In court documents from a civil lawsuit brought by Mr. Griffin against the IRS, Littlejohn was asked to quantify how many people were snared in his data leak to ProPublica.

Littlejohn said his “guesstimate” of the “upper limit” of his data theft included 7,500 taxpayers over a 16-year span of tax filings.

In April 2024, however, the IRS began sending letters to more than 70,000 individuals and businesses warning that their tax information was included in Littlejohn’s data theft, according to the Alarm Concepts lawsuit. The IRS sent another round of letters to additional taxpayers in December. The IRS indicated last May it is still working to “fully understand” the scope of Littlejohn’s unlawful access to and disclosure of tax information.
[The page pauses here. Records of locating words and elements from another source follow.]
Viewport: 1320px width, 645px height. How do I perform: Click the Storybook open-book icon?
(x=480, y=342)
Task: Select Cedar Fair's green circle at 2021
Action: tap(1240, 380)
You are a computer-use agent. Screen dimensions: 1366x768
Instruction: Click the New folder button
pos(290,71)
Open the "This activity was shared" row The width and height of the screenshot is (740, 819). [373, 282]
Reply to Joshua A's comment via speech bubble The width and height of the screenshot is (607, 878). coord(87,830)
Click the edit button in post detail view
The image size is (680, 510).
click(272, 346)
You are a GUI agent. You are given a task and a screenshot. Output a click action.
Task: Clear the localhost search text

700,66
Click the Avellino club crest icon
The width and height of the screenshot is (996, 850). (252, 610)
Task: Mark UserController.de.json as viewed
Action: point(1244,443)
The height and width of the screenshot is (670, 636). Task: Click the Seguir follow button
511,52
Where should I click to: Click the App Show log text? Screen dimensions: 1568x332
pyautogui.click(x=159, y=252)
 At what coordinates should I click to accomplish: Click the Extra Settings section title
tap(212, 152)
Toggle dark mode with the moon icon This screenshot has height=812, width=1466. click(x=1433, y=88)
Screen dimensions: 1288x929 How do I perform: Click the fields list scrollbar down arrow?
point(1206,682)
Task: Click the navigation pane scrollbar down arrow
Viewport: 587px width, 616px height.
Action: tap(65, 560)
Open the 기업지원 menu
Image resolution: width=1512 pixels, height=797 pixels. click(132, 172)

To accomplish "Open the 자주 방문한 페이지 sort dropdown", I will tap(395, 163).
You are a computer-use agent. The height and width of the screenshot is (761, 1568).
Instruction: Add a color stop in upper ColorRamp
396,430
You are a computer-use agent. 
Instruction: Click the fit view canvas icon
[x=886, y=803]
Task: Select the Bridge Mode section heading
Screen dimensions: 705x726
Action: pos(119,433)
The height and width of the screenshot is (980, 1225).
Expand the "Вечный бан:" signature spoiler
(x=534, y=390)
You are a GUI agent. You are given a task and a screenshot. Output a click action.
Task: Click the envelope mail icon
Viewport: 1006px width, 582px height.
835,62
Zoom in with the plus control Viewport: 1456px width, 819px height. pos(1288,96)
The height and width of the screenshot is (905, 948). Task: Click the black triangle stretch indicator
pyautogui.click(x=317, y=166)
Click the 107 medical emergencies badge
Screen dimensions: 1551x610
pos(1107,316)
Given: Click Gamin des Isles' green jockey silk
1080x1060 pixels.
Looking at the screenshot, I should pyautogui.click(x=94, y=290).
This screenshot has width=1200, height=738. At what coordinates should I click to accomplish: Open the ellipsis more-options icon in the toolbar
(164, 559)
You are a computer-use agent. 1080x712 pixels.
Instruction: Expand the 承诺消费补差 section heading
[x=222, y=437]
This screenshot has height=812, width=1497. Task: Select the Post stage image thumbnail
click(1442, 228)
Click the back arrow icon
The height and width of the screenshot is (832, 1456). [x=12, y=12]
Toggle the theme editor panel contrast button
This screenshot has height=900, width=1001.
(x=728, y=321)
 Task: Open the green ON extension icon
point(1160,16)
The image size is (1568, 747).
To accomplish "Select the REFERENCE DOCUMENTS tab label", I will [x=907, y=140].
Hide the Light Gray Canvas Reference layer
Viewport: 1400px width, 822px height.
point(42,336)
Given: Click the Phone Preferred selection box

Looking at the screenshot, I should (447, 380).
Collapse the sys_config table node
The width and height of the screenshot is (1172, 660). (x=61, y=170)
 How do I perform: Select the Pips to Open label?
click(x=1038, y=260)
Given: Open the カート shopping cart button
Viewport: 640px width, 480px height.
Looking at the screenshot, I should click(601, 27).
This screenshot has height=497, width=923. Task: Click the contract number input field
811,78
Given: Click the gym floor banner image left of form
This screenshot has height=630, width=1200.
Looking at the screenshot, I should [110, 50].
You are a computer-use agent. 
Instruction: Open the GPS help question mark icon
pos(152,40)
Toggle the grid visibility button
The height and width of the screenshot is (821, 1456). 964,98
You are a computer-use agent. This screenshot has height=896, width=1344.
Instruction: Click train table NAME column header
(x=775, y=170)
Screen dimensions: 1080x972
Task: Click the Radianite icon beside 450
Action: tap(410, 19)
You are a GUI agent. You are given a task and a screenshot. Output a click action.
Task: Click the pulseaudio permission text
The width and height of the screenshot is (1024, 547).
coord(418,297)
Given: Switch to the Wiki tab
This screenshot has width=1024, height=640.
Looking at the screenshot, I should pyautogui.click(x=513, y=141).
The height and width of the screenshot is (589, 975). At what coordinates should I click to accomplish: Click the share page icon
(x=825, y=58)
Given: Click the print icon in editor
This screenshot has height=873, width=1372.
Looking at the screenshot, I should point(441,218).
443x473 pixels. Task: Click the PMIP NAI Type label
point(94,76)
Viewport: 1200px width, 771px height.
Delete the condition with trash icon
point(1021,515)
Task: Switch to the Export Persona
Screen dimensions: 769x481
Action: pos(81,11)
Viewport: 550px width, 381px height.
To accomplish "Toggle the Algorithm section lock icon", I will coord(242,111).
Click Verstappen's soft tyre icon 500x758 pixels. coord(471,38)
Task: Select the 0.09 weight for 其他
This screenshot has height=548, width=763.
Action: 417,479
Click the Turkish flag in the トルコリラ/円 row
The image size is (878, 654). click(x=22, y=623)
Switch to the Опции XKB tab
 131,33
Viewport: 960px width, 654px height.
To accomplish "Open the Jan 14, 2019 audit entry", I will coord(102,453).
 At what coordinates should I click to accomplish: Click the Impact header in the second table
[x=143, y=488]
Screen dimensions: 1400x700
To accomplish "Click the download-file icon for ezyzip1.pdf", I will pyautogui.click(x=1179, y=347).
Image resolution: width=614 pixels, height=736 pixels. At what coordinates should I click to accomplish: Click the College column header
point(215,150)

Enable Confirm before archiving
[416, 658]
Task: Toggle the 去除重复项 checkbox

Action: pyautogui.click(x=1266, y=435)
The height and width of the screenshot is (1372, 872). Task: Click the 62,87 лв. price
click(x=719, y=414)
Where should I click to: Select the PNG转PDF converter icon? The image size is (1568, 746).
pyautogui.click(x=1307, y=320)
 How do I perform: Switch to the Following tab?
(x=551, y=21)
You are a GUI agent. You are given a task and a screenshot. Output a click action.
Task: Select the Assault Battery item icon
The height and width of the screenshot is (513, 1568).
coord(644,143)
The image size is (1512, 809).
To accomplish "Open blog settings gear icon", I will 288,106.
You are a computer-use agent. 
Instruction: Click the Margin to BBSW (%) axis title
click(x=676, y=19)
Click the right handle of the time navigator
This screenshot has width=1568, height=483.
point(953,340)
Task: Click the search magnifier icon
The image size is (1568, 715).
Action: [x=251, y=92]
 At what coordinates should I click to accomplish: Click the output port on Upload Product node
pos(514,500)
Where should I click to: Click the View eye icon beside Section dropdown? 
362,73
After Littlejohn provided the stolen data to ProPublica, he said he helped reporters come up with story ideas, suggesting they use the Forbes list of the nation’s wealthiest Americans and publish what those top earners paid in taxes.

Littlejohn said he was assured by the reporters they would “keep a tight circle,” around who would have access to the data.

A ProPublica spokeswoman confirmed a book is in the works by some of the reporters who wrote the series that used the stolen tax information.

“The forthcoming book, which will be a popular history of U.S. efforts to tax the rich, is not a ProPublica project and does not involve ProPublica materials, including material from the IRS trove,” a spokeswoman said.

Stephen Dinan contributed to this story.